▶ **Written instruction A**
Copy word for word everything in the passage about the accountant from "Lucky for me, Randy" down to "him a cookie.".

▶ **Passage shown**
<<<<
Yesterday morning I had a meeting with an accountant. As part of my transition to my new job, I’m also transitioning from respectable, properly W2’d corporate flak to renegade, rebelious, “damn the man” 1099 contracter. OK, maybe not exactly that, but sometimes it feels that way. So my partner Garrett asked one of his co-workers for a CPA recommendation, and she recommended Randy. Now, even though I worked at an accounting firm for a while (where while == 4 months), I managed to avoid learning absolutely anything about accounting. In fact, I was a little fuzzy on exactly how deductions worked when I showed up for my appointment yesterday.

Lucky for me, Randy was more than happy to guide me through the maze of Schedule C, Section 179 and the like. He was also very frank about the fact that while he was happy to help me out, he wasn’t the accountant for me. Seems he does mostly Fortune 500 audits, and bills at around $250 an hour; not the guy I’m gonna rush to call with a question about my math. But he had taken the time to print off a stack of forms and documents for me to use, provided me with some excellent advice and references, and did it all for free. Someone should give him a cookie.
>>>>
▶ **Supplied records**
<<<<
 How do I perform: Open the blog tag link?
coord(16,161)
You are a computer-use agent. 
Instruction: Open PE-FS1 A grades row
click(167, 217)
>>>>
▶ **Written instruction B**
Render every line of the entries as a Markdown table with the columns Row and Line, skipping blank lines.

▶ **Answer A**
Lucky for me, Randy was more than happy to guide me through the maze of Schedule C, Section 179 and the like. He was also very frank about the fact that while he was happy to help me out, he wasn’t the accountant for me. Seems he does mostly Fortune 500 audits, and bills at around $250 an hour; not the guy I’m gonna rush to call with a question about my math. But he had taken the time to print off a stack of forms and documents for me to use, provided me with some excellent advice and references, and did it all for free. Someone should give him a cookie.

▶ **Answer B**
| Row | Line |
|---|---|
| 1 |  How do I perform: Open the blog tag link? |
| 2 | coord(16,161) |
| 3 | You are a computer-use agent.  |
| 4 | Instruction: Open PE-FS1 A grades row |
| 5 | click(167, 217) |